李弘看了看今天冷凝出来的产物,已经够量了,便把火熄了,去捣鼓那几块石灰石。
既然人出来了,房间就该好好消消毒。
当然,这活儿还得杨戌去做。
不多时,杨戌扶着杨算回来,李弘对他说道:“先别搭棚子了,赶紧用石灰水把屋子里面整个消消毒。”
“消毒?这屋子里有什么毒?”杨算不解问道。
“先生你咳出来的痰毒。”
听到这话,杨戌不疑有他,将老爹扶到一旁坐下,提着石灰水桶就往里走。
“墙上地上都要撒到啊,被褥今晚再盖一夜,明天烧了买新的!”李弘朝杨戌的背影喊道。
杨算看着两名少年的身影,嘴角勾起一抹微笑。
他指着李弘,朝身旁不远处还在剥蒜的李贞问道:“他是你哥哥?”
李贞疑惑地点点头,心想小哥不是说过了吗?
杨算又问道:“你哥哥是什么样的人?”
李贞迷糊地眨了眨自己的大眼睛,答道:“小哥是好人。
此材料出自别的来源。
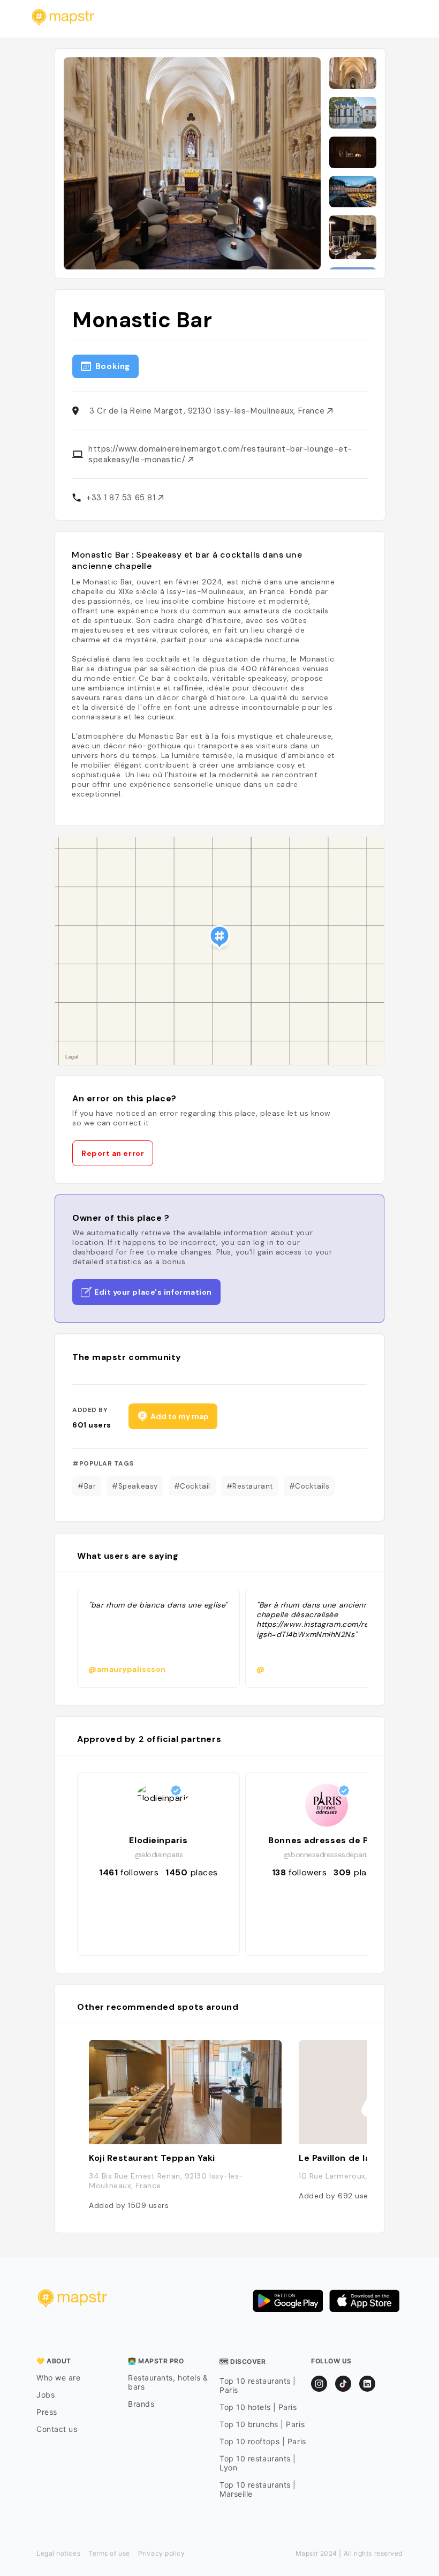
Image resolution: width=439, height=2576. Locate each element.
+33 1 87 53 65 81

”
杨算指了指自己的脸,又指了指小姑娘的脸,问道:“你为什么要戴块布在脸上?”
李贞很认真地答道:“小哥说这样才能保护好自己,不被伯伯您传染。”
杨算笑了笑,不再继续问下去,微笑着捋胡子,看向李弘的眼神里多了一分好奇。